In 2014, the city of Prague named one of its parks after Chalupecký and Jiřina Hauková.

=== Awards ===
- 1967 Antonín Matějček Award
- 1991 Order of Tomáš Garrigue Masaryk in memoriam, III. class (1991)

At the end of his life, Chalupecký agreed that a prize would be awarded in his name to young artists. The prize was initiated by Theodor Pištěk, together with Václav Havel and Jiří Kolář. The Jindřich Chalupecký Award, presented by the Jindřich Chalupecký Society, is the most prestigious award that a Czech artist under the age of 35 can receive.

== Work ==
Chalupecký knew and commented on art from close up, almost from the inside, but without overemphasizing it, he drew on his deep knowledge of philosophy, history, and broader cultural and scientific contexts. He engaged in long discussions with artists, poets, and writers. Visits to their studios and workrooms allowed him to observe their work from an immediate proximity. He was probably the most influential figure in Czech art theory in the second half of the 20th century, a man of strong character, with knowledge spanning a number of fields, who wrote about art in a way that is difficult to imitate and has yet to be surpassed. He himself believed that the purpose of the work of an art critic was not to classify the present in history, but to find words for what vaguely occupies the minds of artists, thereby contributing to the creation of a spiritual environment for them and for those who encounter their work.

During the war, in February 1940, he wrote an essay entitled "The World We Live In," which was published at the request of Vladimír Holan in E.F. Burian Theater Magazine Program D 40 and later became a kind of programmatic manifesto for Group 42. The manifesto ends with these words:Art discovers reality, creates reality, reveals reality, the world in which we live, and us who live in it.

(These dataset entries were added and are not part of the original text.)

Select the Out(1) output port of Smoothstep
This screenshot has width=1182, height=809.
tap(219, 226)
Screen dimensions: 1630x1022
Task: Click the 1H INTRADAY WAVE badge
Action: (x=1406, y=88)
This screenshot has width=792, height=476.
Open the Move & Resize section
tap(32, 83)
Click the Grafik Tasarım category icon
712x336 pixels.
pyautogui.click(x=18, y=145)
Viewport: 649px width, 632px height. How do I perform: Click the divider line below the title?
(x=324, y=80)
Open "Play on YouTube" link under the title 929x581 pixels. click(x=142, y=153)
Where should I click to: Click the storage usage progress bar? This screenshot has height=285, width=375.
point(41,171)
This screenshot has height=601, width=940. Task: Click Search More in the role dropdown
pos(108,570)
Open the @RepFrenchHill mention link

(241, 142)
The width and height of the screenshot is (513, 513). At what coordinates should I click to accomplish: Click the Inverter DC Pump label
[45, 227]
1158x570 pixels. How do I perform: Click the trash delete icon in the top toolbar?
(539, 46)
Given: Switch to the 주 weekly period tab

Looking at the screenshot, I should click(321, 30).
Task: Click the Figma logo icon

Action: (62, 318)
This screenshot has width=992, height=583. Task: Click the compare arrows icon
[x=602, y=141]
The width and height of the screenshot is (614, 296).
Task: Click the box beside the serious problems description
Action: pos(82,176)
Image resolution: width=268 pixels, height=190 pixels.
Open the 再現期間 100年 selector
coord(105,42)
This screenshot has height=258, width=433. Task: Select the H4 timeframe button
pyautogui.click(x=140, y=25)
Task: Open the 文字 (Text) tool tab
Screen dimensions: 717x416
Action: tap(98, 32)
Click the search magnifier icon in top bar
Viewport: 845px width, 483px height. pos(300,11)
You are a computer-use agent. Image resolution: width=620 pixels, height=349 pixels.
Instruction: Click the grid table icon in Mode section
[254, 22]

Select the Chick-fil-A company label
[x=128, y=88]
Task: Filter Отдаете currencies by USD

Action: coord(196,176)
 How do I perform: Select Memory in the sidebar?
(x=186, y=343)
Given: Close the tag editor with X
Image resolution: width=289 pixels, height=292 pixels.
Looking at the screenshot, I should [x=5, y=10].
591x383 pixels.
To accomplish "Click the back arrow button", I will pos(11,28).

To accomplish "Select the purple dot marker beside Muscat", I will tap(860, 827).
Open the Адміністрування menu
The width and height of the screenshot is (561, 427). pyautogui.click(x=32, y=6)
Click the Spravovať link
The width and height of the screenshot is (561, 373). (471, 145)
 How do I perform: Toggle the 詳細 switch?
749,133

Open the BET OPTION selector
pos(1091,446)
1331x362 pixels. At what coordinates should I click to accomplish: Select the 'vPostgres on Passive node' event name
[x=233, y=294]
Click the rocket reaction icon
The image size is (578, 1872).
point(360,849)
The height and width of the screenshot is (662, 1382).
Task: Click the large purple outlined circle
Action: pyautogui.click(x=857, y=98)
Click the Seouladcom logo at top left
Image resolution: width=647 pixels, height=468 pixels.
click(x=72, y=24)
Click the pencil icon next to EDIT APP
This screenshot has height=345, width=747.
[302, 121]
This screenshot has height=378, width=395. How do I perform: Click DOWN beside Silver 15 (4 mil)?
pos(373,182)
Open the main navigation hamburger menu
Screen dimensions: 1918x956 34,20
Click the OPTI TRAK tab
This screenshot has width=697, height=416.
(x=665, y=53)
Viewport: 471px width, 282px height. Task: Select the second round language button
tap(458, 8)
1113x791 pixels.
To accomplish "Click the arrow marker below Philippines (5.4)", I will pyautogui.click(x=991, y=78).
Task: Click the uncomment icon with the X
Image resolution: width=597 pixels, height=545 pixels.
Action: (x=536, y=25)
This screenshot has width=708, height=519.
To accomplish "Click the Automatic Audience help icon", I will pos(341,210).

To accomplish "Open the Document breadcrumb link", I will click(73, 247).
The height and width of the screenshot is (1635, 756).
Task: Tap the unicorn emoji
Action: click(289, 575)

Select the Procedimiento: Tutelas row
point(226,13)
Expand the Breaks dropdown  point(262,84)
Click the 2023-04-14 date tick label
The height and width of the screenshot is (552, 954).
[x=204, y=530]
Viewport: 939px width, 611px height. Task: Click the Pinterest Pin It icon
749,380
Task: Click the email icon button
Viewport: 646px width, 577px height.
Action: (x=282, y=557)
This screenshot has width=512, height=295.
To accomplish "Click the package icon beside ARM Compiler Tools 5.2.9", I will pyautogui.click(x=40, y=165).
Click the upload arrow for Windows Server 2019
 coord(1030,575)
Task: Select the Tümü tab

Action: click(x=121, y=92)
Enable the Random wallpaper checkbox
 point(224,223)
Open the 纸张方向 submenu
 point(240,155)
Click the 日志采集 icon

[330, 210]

For the theme, meaning, and purpose of art is nothing other than the everyday, terrifying, and glorious drama of man and reality: the drama of mystery facing miracle. If modern art is incapable of this, it will be useless. In his last article in the quarterly Listy, which was banned by the communist regime in 1948, he reflects on the mission of the artist. "Art cannot serve political tasks because its mission is to be truthful."

Chalupecký was primarily concerned with contemporary visual art. He was troubled by the question of modern society's relationship to visual art and the question of the definition and boundaries of contemporary art, such as the legitimacy of performance art as a visual art form. He summarized these reflections in his book Na hranicích umění (On the Frontiers of Art). For the younger generation, Chalupecký represented a silenced spokesperson for free artistic thought, who in his reflections questioned the apparent certainties of artistic tradition while also passing on information about current events in the world. His courage to seek out untried methods and forms of expression through which art can respond to external circumstances and the inner life of contemporary man was inspiring. He was intimately familiar with the work of artists, whom he visited in their studios, and he also paid attention to solitary figures outside the art scene, such as Vladimír Boudník.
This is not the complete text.